Wednesday, March 30, 2016

"Clause by Clause - A Comparison between The Treaty and Document No. 2" Part IV #1916 #277

Today I'm posting the final part of the "Clause by Clause" pamphlet, written by Erskine Childers, from the Eileen Ryan Collection. Unusually in the document there is general agreement about finances in relation to debt and payment of war pensions. On page 14 reference is made in the Treaty to the infamous Boundary Commission (that did nothing) and Partition. Childers states that the Treaty delegation were "tricked" with the Boundary Commission promise of large areas to be "lopped off the Six Counties and returned to the Free State". This of course never happened. In Document No. 2, Childers regards relations between what he referred to as "North-East Ulster" and Ireland should be a domestic issue - with the North getting a "subordinate Parliament with local powers". This didn't happen either. The remainder of page 14 lists the naval bases to be retained by the British about which there is agreement between the two documents. While there is general agreement about matters such as "Oil Fuel Storage" on page 15 - Document No 2 prefers a five year period rather than the open ended terms in the Treaty. There is still a little bitchiness from Childers' use of words in referring to the "Government of Ireland" rather than the Treaty's "Government of the Irish Free State" - remember, the Treaty had not yet been ratified by the Dáil.
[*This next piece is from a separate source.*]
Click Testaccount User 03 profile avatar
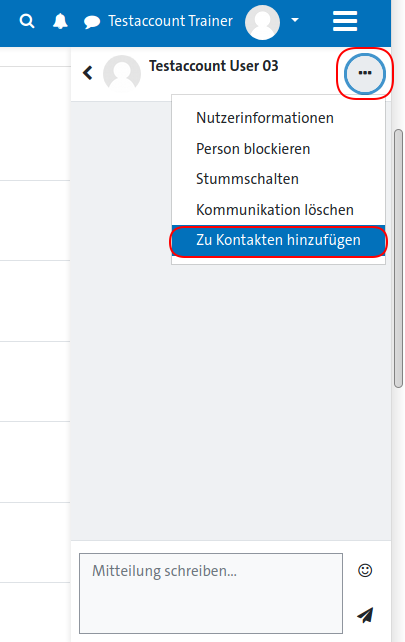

Finally - the last page is an ad for other pamphlets which included writings by Éamon de Valera and P.H. Pearse. They are numbered 1-7 and 9, the "Clause by Clause" document is numbered "8" on the front cover and is clearly part if this series.

My final reflection on this document is that I think I would have firmly sided with Childers and de Valera in the Treaty debates. Even though the Treaty was passed by the Dáil and a referendum, I find it hard to believe that it was voted through when it contained the likes of the Oath of Allegiance. 

Erskine Childers paid for his republican stance by taking the anti-Treaty side when he was executed on 24th November 1922, aged just 52. His son, Erskine Hamilton Childers, became President of Ireland in 1973.